▸ **Questions**:
[1] Dans le texte sur le retour aux besoins essentiels, énumérez les troubles mentaux que bien dormir permettrait de prévenir.
[2] D'après le texte sur le retour aux besoins essentiels, pourquoi le jardinage serait-il bénéfique ?
[3] Recopiez le passage du texte sur le retour aux besoins essentiels qui commence par « Après toutes ces » et se poursuit jusqu'à « y parvenir complètement. ».

▸ **Extrait du texte**:
* * *

Il va donc falloir que je déconstruise tout ça.
Après toutes ces années à copier sur les autres, sans même m'en rendre compte, ces comportements sociaux dépourvus de sens pour moi. Dire bonjour, si quelqu'un dit bonjour, dire aurevoir, si quelqu'un dit aurevoir. Essayer de comprendre comment, quand, parler, ou pas, devant les autres, pour éviter ce sentiment de malaise, sans jamais y parvenir complètement.
Il va falloir que je retrouve cette petite fille dont j'admirais tant le regard noir dans le miroir, cette volonté au fond des yeux. Où est-elle donc passée ? Par où commencer pour la retrouver ?
Peut-être par revenir aux basiques. Manger. Dormir. Pour essayer de revenir à soi. Pour manger aussi, revenir aux basiques : le jardin, plaisir d'enfance. Ça ne peut pas faire de mal. C'est difficile de s'énerver en jardinant, à part, éventuellement, contre ces f..king boutons d'or qui envahissent tout, mais sinon, ça devrait être plutôt bon pour le moral et aider à retrouver des pensées constructives. Et dormir. Se coucher tôt, se lever tôt. L'utopie. Pourtant, on reste encore dans un des moyens efficaces pour prévenir les troubles mentaux, stress, anxiété, dépression.
Oui, je sais, j'étale des banalités... Manger, dormir, paraît-il que c'est vital, voire bon à la santé.

* * *

Données d'ancrage par coordonnées de pixels:
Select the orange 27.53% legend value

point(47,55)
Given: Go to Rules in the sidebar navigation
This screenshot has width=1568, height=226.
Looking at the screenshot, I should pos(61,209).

* * *

▸ **Réponses attendues**:
[1] Le stress, l'anxiété et la dépression.

[2] Il est difficile de s'énerver en jardinant. Le jardinage devrait donc être plutôt bon pour le moral et aider à retrouver des pensées constructives.

[3]
Après toutes ces années à copier sur les autres, sans même m'en rendre compte, ces comportements sociaux dépourvus de sens pour moi. Dire bonjour, si quelqu'un dit bonjour, dire aurevoir, si quelqu'un dit aurevoir. Essayer de comprendre comment, quand, parler, ou pas, devant les autres, pour éviter ce sentiment de malaise, sans jamais y parvenir complètement.